WHAT YOU HAVE TO DO: Please produce a character-exact copy of the listing that follows, omitting all images.

AVAILABLE DATA:
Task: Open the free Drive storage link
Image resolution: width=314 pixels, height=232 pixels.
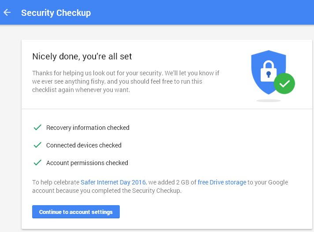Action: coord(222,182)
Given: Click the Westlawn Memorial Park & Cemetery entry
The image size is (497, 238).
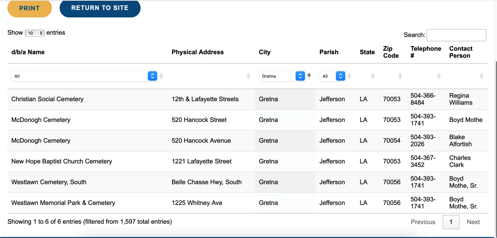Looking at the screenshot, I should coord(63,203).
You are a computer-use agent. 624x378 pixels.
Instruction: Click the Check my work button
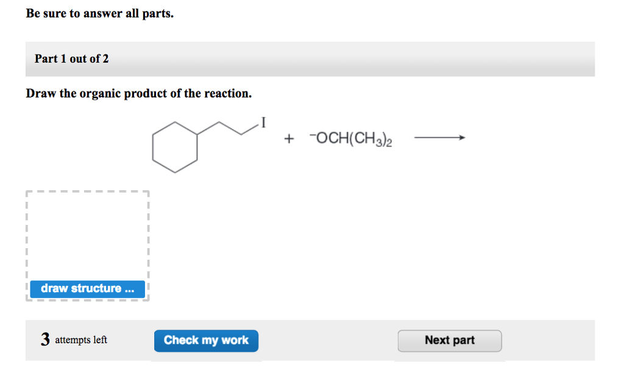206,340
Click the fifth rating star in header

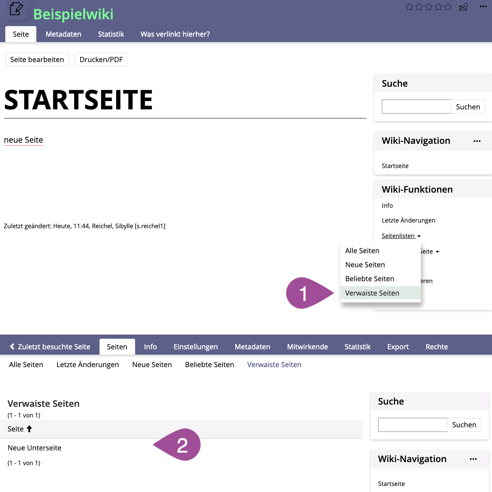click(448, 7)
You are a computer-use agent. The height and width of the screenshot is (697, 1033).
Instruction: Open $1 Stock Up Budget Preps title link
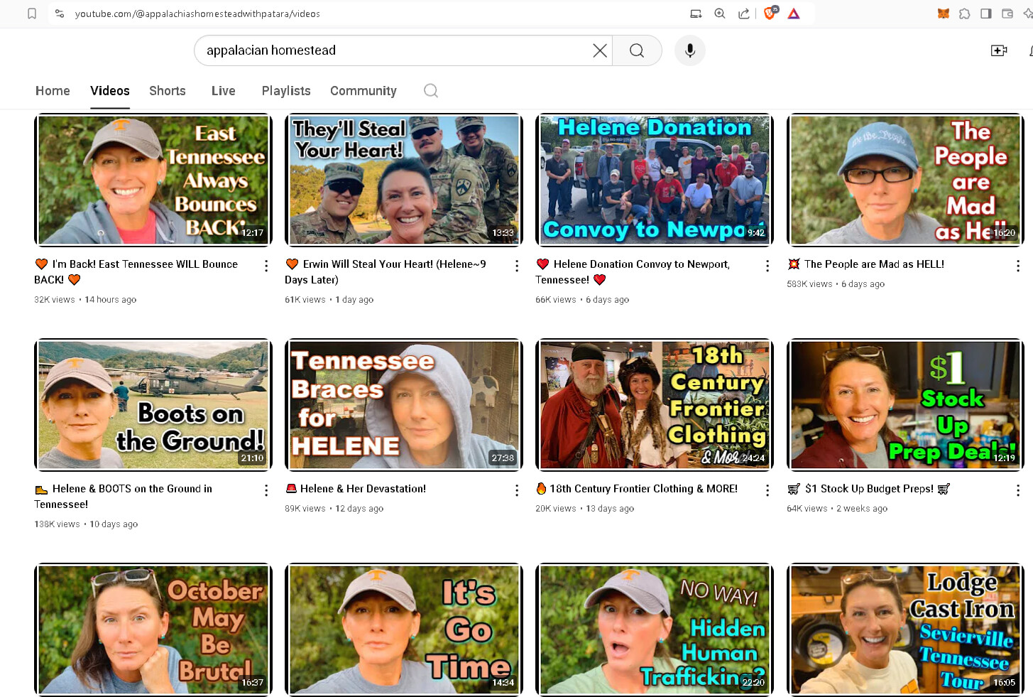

WRITTEN REPLY:
Task: Open the free Drive storage link
Image resolution: width=314 pixels, height=232 pixels.
Action: coord(222,182)
Given: Click the Westlawn Memorial Park & Cemetery entry
The image size is (497, 238).
Looking at the screenshot, I should coord(63,203).
You are a computer-use agent. 624x378 pixels.
Instruction: Click the Check my work button
206,340
Click the fifth rating star in header

click(448, 7)
You are a computer-use agent. The height and width of the screenshot is (697, 1033).
Instruction: Open $1 Stock Up Budget Preps title link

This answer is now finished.